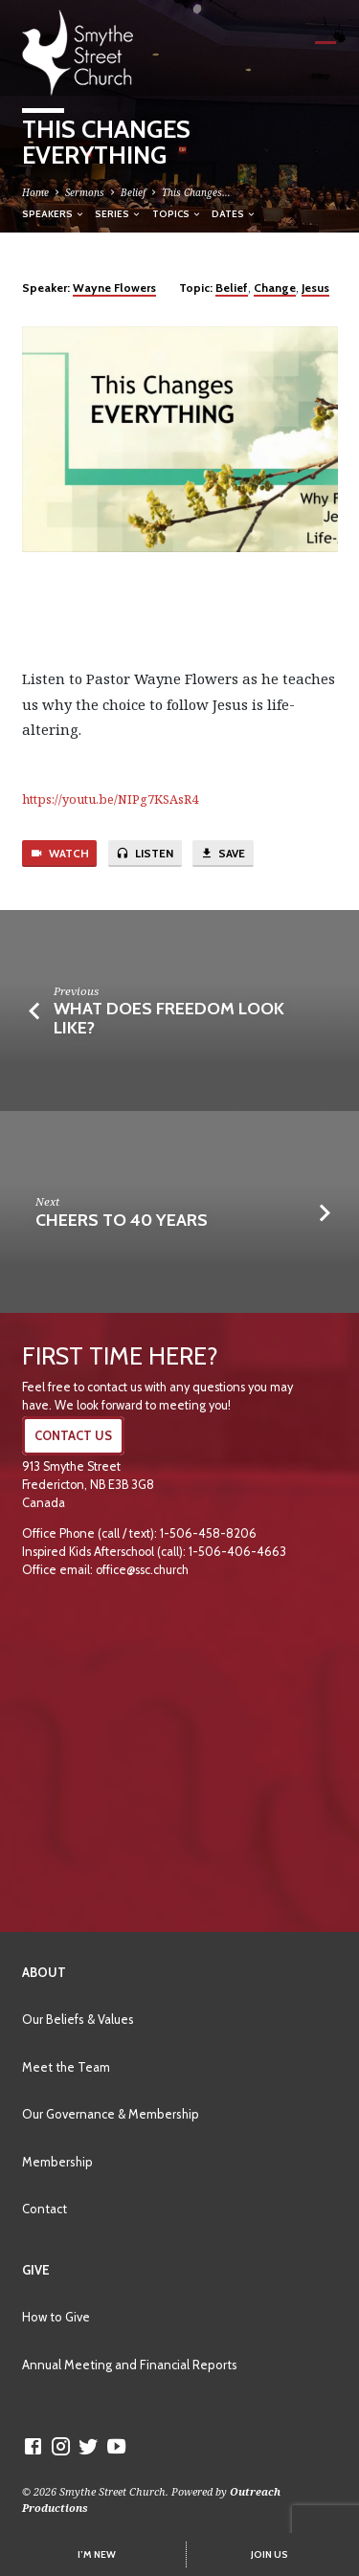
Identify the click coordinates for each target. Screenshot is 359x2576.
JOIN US (269, 2554)
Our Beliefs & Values (78, 2019)
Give (36, 2269)
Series (118, 213)
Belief (133, 192)
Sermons (84, 192)
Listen (144, 853)
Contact (44, 2208)
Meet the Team (66, 2067)
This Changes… (196, 192)
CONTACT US (73, 1436)
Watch (59, 853)
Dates (234, 213)
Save (222, 853)
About (44, 1972)
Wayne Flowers (114, 287)
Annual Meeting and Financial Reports (129, 2364)
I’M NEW (97, 2554)
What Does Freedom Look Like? (169, 1017)
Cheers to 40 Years (121, 1220)
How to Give (56, 2316)
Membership (57, 2161)
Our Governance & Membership (110, 2113)
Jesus (315, 287)
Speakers (53, 213)
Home (35, 192)
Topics (177, 213)
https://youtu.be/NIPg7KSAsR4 (110, 799)
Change (275, 287)
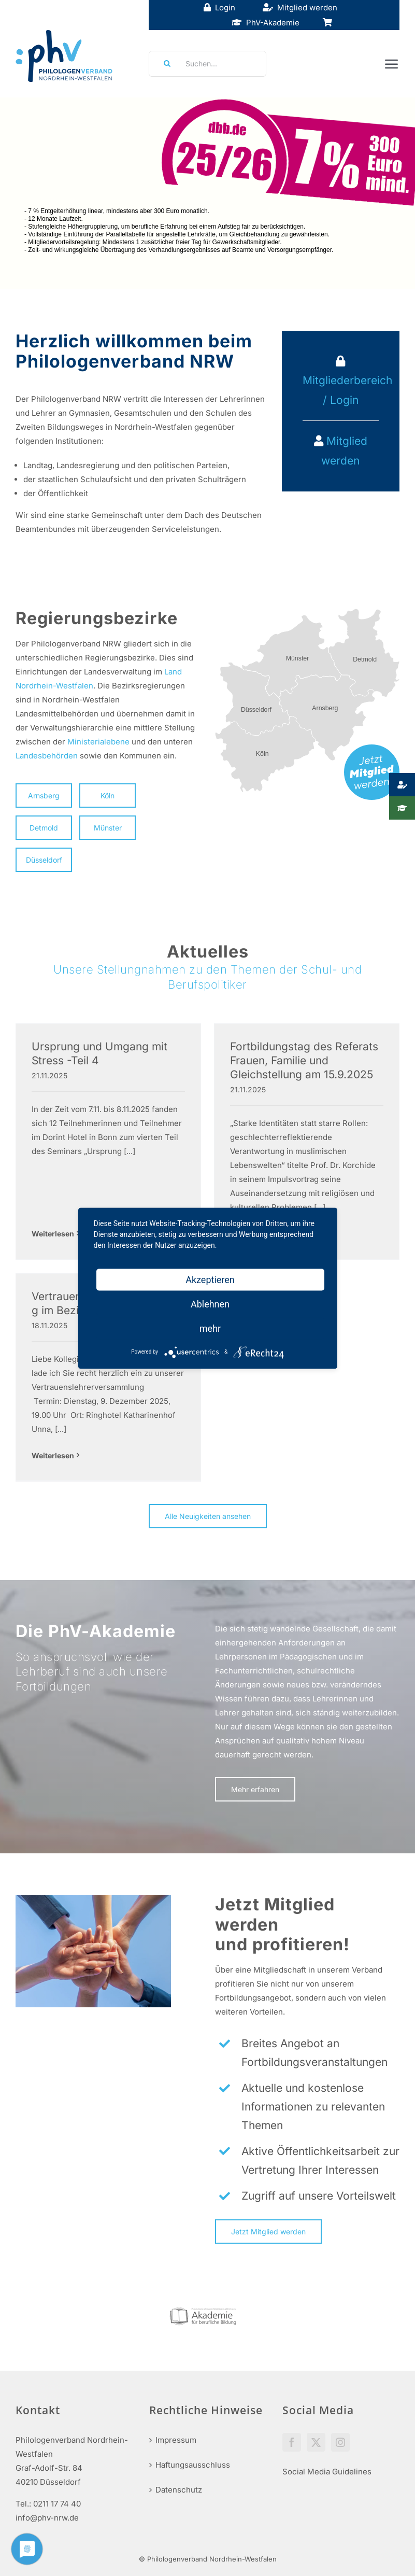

### Work to be completed
Update the entries by replacing "Sermons" with "Messages" and keeping everything else the same. Leave the pictures out of your answer.

### Written response
Identify the click coordinates for each target. Screenshot is 359x2576.
JOIN US (269, 2554)
Our Beliefs & Values (78, 2019)
Give (36, 2269)
Series (118, 213)
Belief (133, 192)
Messages (84, 192)
Listen (144, 853)
Contact (44, 2208)
Meet the Team (66, 2067)
This Changes… (196, 192)
CONTACT US (73, 1436)
Watch (59, 853)
Dates (234, 213)
Save (222, 853)
About (44, 1972)
Wayne Flowers (114, 287)
Annual Meeting and Financial Reports (129, 2364)
I’M NEW (97, 2554)
What Does Freedom Look Like? (169, 1017)
Cheers to 40 Years (121, 1220)
How to Give (56, 2316)
Membership (57, 2161)
Our Governance & Membership (110, 2113)
Jesus (315, 287)
Speakers (53, 213)
Home (35, 192)
Topics (177, 213)
https://youtu.be/NIPg7KSAsR4 (110, 799)
Change (275, 287)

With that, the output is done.